SCHRIFTLICHE AUFGABE: Ersetze in der Auflistung alles von der Zeile mit „Toggle status icon for Zone 4 row“ bis hinunter zur Zeile mit „(x=588, y=192)“ das Wort „pixels“ durch „Pixel“ und gib diese Zeilen sonst unverändert wieder. Lass die Bilder dabei weg.

EXTRAHIERTE DATEN:
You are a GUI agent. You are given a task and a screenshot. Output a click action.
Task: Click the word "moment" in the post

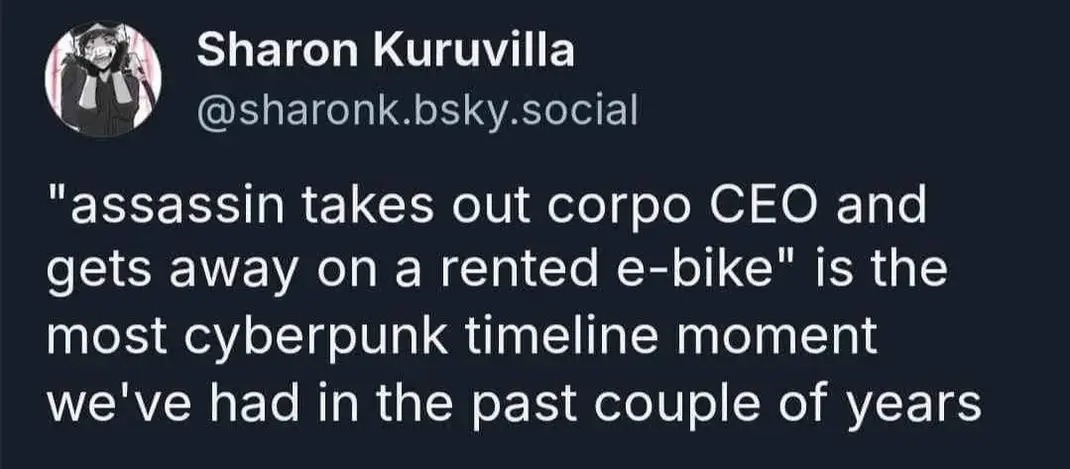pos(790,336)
--
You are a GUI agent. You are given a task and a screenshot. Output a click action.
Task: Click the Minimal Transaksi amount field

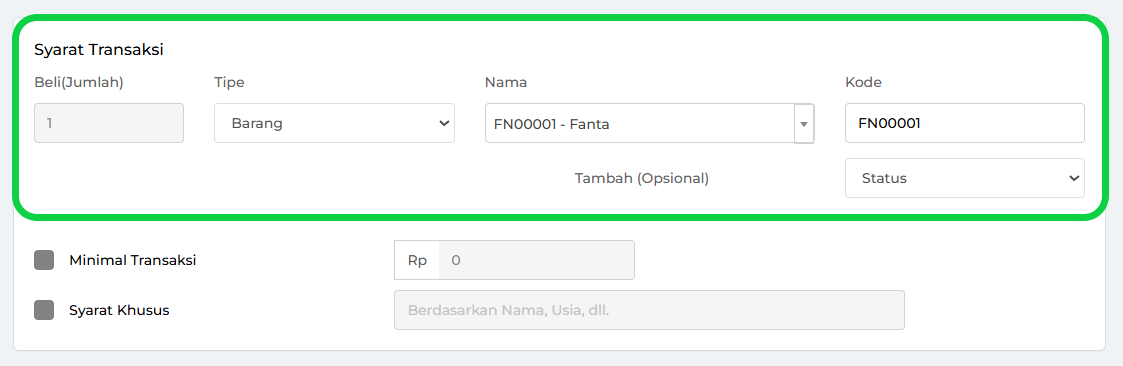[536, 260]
---
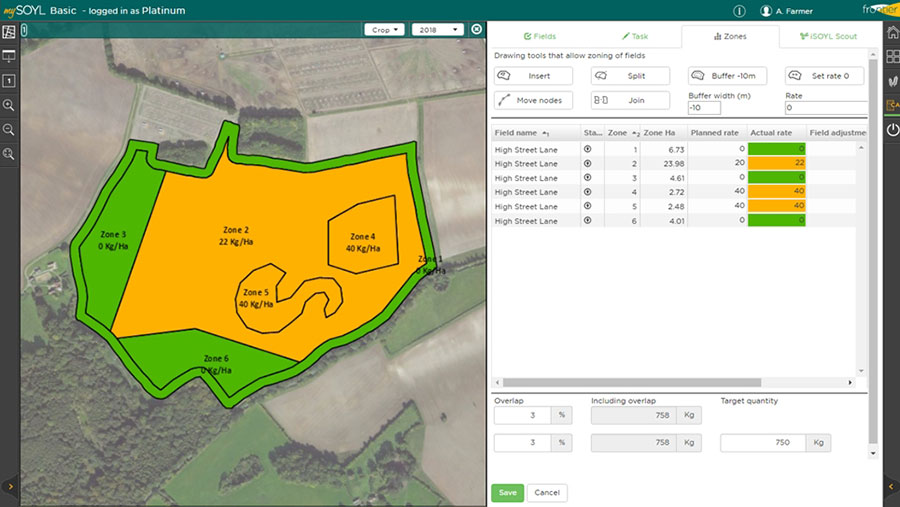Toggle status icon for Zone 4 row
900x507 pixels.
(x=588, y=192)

ENDGÜLTIGE ANTWORT:
Toggle status icon for Zone 4 row
900x507 Pixel.
(x=588, y=192)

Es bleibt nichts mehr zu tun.